◆ **Exercise brief**:
Reproduce the listing below word for word, from its very first line through the line that contains "The width and height of the screenshot is (1322, 443).", including that line, and stop there.

··· Supplied material

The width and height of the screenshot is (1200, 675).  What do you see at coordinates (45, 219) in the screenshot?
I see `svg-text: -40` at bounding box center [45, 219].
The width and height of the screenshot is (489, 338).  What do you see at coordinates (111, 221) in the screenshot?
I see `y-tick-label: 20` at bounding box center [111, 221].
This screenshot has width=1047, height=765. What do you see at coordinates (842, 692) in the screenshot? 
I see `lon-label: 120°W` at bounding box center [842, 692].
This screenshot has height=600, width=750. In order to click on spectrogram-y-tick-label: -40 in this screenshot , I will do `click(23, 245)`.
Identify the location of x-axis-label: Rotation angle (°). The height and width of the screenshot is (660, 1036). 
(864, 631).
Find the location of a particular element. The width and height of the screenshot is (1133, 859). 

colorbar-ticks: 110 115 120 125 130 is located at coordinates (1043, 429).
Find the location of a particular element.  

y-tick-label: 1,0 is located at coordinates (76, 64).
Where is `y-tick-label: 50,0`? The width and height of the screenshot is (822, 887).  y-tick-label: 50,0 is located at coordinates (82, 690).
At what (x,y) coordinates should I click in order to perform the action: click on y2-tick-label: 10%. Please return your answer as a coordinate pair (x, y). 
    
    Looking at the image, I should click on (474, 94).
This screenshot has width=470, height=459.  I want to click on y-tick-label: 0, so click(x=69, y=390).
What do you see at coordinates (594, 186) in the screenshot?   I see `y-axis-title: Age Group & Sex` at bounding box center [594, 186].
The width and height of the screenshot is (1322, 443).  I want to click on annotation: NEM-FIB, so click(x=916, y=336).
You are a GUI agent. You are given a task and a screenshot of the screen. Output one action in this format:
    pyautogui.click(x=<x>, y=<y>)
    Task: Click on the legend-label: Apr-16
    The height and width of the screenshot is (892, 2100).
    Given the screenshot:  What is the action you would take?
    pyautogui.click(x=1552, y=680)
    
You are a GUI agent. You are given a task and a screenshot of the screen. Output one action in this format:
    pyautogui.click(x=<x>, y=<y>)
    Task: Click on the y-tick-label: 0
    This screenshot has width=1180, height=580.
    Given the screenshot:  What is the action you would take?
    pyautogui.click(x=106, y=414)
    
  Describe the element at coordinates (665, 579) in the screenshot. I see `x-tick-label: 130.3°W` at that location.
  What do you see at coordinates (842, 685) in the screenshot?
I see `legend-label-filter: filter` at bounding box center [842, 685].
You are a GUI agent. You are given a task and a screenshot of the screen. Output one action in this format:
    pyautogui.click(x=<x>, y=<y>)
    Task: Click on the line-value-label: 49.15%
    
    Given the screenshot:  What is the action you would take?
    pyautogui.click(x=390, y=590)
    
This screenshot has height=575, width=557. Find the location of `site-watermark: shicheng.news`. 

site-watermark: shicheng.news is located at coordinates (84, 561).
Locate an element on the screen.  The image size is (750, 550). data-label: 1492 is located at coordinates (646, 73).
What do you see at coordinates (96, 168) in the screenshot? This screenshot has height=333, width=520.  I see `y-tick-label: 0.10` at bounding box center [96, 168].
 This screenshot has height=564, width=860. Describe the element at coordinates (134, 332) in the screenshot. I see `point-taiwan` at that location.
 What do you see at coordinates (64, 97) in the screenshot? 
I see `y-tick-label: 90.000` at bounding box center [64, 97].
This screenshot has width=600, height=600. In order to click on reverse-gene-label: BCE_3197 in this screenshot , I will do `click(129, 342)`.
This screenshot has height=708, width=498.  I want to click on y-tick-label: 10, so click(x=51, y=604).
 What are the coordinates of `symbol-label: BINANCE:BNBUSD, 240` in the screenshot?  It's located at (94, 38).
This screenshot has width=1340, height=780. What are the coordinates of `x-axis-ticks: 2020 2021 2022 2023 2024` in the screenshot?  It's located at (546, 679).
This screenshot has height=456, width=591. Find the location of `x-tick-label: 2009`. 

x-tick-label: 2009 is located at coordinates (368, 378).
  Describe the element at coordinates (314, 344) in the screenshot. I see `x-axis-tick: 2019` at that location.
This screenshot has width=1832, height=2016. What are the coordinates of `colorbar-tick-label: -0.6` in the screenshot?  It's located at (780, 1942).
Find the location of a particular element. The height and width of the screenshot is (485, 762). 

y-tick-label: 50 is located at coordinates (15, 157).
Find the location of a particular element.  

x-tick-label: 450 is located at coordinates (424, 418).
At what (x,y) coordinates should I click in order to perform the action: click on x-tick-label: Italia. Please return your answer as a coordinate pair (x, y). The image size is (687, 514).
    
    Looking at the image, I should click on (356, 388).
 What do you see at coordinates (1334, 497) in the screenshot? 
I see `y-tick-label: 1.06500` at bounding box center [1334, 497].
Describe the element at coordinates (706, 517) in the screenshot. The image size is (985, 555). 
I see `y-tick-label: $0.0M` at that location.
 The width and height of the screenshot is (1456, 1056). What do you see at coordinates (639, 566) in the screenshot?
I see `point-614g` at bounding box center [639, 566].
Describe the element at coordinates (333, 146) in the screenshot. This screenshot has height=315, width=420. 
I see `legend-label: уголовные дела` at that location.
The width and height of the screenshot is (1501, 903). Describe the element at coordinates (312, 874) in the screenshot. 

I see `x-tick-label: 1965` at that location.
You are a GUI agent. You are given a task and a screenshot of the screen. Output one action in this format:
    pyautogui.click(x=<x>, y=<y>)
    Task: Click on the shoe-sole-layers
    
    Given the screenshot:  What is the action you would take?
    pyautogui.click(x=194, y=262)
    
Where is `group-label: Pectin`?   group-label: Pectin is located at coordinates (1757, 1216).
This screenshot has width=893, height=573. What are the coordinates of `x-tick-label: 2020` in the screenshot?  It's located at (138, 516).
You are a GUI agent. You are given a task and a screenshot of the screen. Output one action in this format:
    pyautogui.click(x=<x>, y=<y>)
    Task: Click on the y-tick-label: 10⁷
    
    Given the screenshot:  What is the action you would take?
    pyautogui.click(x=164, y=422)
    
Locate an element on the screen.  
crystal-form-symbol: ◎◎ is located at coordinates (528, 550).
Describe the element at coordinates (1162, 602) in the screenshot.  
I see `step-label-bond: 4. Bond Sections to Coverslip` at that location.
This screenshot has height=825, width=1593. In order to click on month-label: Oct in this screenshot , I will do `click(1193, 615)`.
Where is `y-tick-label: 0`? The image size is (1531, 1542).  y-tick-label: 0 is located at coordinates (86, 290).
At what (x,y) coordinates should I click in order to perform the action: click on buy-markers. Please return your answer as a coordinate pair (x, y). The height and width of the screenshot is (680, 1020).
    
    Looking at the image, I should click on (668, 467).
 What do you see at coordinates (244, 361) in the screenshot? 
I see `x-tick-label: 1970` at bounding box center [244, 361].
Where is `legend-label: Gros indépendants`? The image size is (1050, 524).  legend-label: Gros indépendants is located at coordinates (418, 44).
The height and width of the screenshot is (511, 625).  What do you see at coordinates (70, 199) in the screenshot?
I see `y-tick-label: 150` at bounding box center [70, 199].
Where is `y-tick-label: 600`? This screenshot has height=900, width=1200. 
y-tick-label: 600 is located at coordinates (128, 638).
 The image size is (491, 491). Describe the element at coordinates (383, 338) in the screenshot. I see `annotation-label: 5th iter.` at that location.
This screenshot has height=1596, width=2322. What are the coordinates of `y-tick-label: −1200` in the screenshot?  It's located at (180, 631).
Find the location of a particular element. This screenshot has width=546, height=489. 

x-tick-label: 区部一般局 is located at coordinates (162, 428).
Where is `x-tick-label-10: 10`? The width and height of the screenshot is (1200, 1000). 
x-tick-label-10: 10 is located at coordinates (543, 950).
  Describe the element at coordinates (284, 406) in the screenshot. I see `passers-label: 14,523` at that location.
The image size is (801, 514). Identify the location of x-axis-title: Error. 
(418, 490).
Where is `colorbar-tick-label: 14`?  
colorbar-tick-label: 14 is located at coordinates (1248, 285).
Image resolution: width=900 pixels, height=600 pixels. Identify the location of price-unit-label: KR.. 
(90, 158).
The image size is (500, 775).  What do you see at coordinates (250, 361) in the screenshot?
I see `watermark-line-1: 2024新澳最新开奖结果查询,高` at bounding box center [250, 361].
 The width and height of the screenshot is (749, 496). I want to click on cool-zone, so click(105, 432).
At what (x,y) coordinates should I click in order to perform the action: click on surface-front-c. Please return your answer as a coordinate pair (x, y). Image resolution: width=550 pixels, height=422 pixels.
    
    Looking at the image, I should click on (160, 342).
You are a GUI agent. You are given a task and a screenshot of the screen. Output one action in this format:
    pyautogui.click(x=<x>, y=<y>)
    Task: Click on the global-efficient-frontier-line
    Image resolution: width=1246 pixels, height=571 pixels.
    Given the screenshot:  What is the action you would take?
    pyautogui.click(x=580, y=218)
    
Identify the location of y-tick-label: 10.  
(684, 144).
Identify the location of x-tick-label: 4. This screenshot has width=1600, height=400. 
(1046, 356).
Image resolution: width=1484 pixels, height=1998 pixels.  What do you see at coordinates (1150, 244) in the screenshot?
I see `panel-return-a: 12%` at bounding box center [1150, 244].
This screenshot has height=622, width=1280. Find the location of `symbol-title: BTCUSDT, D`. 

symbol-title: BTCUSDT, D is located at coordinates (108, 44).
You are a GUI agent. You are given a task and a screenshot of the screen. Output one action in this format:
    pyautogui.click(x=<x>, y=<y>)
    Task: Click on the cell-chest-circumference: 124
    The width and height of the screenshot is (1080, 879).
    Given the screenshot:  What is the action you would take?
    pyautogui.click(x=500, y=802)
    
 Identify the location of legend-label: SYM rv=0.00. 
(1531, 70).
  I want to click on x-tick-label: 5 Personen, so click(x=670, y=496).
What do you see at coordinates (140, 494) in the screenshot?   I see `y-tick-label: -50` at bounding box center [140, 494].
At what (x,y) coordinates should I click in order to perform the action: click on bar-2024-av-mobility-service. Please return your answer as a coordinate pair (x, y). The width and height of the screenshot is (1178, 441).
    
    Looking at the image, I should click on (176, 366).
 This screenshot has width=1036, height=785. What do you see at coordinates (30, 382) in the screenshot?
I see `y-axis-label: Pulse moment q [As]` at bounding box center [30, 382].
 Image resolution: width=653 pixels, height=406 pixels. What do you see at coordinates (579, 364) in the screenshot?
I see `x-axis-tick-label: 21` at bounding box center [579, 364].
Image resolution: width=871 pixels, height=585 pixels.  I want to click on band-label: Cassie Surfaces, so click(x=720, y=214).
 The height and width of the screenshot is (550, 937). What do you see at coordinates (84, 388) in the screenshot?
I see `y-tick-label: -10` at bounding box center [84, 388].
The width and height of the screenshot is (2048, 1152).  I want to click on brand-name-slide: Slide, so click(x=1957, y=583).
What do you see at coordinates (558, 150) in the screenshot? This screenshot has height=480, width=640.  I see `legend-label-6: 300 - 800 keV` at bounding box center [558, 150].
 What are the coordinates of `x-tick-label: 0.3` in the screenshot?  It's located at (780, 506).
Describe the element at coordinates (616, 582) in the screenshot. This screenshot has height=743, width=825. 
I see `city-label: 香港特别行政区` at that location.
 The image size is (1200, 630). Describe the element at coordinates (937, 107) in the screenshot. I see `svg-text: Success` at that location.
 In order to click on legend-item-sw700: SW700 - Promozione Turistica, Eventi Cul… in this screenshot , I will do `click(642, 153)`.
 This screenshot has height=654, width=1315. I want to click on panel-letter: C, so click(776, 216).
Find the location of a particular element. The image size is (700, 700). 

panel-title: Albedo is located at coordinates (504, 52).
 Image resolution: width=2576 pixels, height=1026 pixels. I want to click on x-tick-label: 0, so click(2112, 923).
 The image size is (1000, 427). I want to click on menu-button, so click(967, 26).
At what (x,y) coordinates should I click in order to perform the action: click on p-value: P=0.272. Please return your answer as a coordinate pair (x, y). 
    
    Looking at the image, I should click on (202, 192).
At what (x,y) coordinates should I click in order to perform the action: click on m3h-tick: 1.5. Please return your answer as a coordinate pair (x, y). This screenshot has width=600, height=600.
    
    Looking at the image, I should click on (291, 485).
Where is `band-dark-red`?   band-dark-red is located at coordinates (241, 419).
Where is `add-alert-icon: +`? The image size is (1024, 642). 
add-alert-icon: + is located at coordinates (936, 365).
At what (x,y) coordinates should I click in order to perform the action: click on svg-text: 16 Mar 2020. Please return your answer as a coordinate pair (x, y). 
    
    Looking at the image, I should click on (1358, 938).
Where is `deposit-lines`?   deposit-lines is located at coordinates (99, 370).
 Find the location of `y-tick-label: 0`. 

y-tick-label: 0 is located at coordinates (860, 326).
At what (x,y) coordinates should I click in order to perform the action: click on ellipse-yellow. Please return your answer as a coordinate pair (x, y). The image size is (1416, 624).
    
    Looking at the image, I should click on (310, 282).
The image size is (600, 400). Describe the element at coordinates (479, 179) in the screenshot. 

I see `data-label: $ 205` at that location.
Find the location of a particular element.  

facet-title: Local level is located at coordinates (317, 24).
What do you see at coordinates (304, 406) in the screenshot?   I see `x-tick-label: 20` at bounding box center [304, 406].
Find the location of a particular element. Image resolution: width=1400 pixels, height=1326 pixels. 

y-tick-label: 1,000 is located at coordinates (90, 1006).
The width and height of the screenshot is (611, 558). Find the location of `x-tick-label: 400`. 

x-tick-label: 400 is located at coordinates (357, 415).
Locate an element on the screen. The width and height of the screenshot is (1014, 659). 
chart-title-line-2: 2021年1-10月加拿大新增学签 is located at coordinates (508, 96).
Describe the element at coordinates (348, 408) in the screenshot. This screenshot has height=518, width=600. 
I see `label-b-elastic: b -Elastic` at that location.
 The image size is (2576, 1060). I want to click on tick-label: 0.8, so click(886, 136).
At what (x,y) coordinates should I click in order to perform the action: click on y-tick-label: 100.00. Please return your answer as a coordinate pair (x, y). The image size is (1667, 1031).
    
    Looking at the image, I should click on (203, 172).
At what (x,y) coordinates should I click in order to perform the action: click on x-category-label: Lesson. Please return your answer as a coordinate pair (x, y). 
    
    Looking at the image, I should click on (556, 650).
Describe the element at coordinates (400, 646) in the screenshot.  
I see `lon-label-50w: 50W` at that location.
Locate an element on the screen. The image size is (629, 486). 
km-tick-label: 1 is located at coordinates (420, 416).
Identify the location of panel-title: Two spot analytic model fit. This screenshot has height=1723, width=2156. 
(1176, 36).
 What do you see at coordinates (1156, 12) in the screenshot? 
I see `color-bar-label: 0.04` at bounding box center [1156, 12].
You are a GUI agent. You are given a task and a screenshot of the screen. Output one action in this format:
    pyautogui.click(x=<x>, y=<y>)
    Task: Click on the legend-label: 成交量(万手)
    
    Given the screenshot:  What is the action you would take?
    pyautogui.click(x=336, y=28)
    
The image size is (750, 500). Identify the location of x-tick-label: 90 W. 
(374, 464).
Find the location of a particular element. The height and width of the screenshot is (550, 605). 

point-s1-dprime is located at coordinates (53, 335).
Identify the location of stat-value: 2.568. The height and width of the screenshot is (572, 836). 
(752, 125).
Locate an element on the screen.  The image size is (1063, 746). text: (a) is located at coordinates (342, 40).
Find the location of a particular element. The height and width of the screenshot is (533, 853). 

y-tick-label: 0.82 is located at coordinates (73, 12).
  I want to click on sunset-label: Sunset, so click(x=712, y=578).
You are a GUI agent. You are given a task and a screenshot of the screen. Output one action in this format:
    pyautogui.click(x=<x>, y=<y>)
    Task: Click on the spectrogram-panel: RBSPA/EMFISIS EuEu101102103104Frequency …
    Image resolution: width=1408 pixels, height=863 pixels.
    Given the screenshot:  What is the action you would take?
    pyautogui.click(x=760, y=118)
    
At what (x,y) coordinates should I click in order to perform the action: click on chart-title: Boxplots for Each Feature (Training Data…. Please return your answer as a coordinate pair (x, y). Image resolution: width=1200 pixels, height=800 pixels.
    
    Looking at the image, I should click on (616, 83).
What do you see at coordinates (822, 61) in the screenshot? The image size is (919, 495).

······

◆ **Answer to this exercise**:
The width and height of the screenshot is (1200, 675).  What do you see at coordinates (45, 219) in the screenshot?
I see `svg-text: -40` at bounding box center [45, 219].
The width and height of the screenshot is (489, 338).  What do you see at coordinates (111, 221) in the screenshot?
I see `y-tick-label: 20` at bounding box center [111, 221].
This screenshot has width=1047, height=765. What do you see at coordinates (842, 692) in the screenshot? 
I see `lon-label: 120°W` at bounding box center [842, 692].
This screenshot has height=600, width=750. In order to click on spectrogram-y-tick-label: -40 in this screenshot , I will do `click(23, 245)`.
Identify the location of x-axis-label: Rotation angle (°). The height and width of the screenshot is (660, 1036). 
(864, 631).
Find the location of a particular element. The width and height of the screenshot is (1133, 859). 

colorbar-ticks: 110 115 120 125 130 is located at coordinates (1043, 429).
Find the location of a particular element.  

y-tick-label: 1,0 is located at coordinates (76, 64).
Where is `y-tick-label: 50,0`? The width and height of the screenshot is (822, 887).  y-tick-label: 50,0 is located at coordinates (82, 690).
At what (x,y) coordinates should I click in order to perform the action: click on y2-tick-label: 10%. Please return your answer as a coordinate pair (x, y). 
    
    Looking at the image, I should click on (474, 94).
This screenshot has width=470, height=459.  I want to click on y-tick-label: 0, so click(x=69, y=390).
What do you see at coordinates (594, 186) in the screenshot?   I see `y-axis-title: Age Group & Sex` at bounding box center [594, 186].
The width and height of the screenshot is (1322, 443).  I want to click on annotation: NEM-FIB, so click(x=916, y=336).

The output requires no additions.